I have a CSV file with 550000+ rows, I need to import this data into Access, but when I try it throws an error that the file is too large (1.7GB), can you recommend a way to get this file into Access?

Thanks,

Darryl

+1  A: 

Try linking instead of importing ("get external data" -> "link table" in 2003), that leaves the data in the CSV-file and reads from the file directly and in-place. It doesn't limit size (at least not anywhere near 1.7 GB). It may limit some of your read/update operations, but it will at least get you started.

daniel
+1  A: 

I'd either try the CSV ODBC connector, or otherwise import it first in a less limited database (MySQL, SQL Server) and import it from there.

It seems that some versions of access have a hard 2GB limit on MDB files so you might get into trouble with that anyway.

Good luck.

extraneon
Yep - went for MS SQL instead - thanks.
Gogster
A: 

I remember that Access has some size limitation around 2 Go. Going to free SQLExpress (limited to 4 Go) or free MySQL (no size limitation) could be easier.

Philippe Grondier
Jet 4 and ACE are limited to 2GBs. Jet 3.x (Access97) was 1GB.
David-W-Fenton
A: 

You can also use an ETL tool. Kettle is an open source one (http://kettle.pentaho.org/) and really quite easy to use. To import a file into a database requires a single transformation with 2 steps: CSV Text Input and Table Output.

Chris J
A: 

Another option would be to do away with the standard import functions and write your own. I have done this one time before when some specific logic needed to be applied to the data before import. The basic structure is……

Open then file Get the first line Loop through until the end of the line If we find a comma then move onto the next field Put record into database Get the next line repeat etc

I wrapped it up into a transaction that committed every 100 rows as I found that improved performance in my case but it would depend on your data if that helped.

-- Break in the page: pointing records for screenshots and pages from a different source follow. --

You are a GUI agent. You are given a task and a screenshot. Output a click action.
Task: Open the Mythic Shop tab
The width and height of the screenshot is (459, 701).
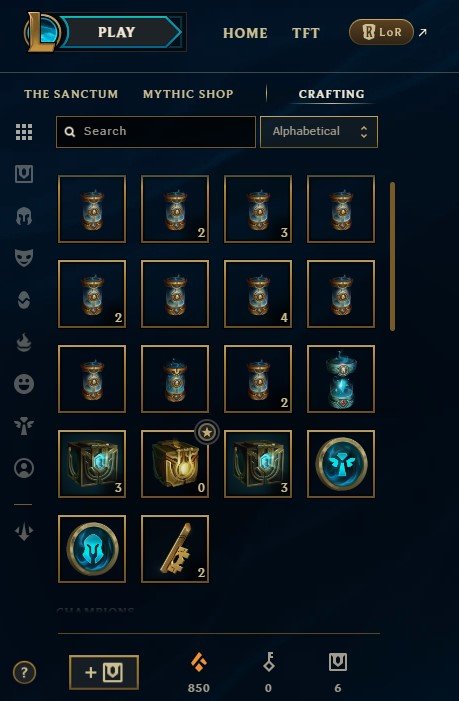(188, 94)
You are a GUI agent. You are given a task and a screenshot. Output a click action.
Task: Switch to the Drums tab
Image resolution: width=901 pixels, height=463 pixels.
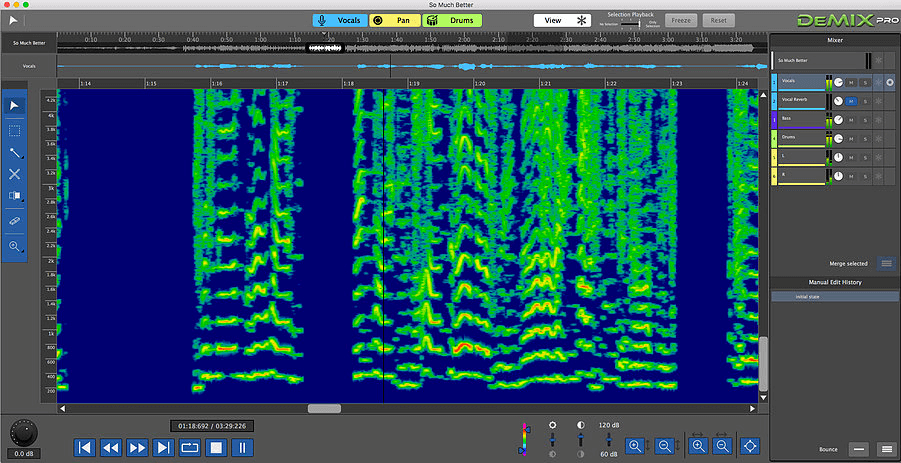click(x=453, y=20)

However I would say that linking the data as others have said is the best solution, this is just an option if you absolutely have to have the data in access

Kevin Ross
+1  A: 

why do you using access for huge files ? use sqlexpress or firebird instead

drorhan
While I'm a big Jet/ACE/Access promoter, I have to say that any data set that exceeds 1GB makes me nervous. The table overhead for 1.7GBs of data is likely to put you right up against the 2GB hard file-size limit even after a compact.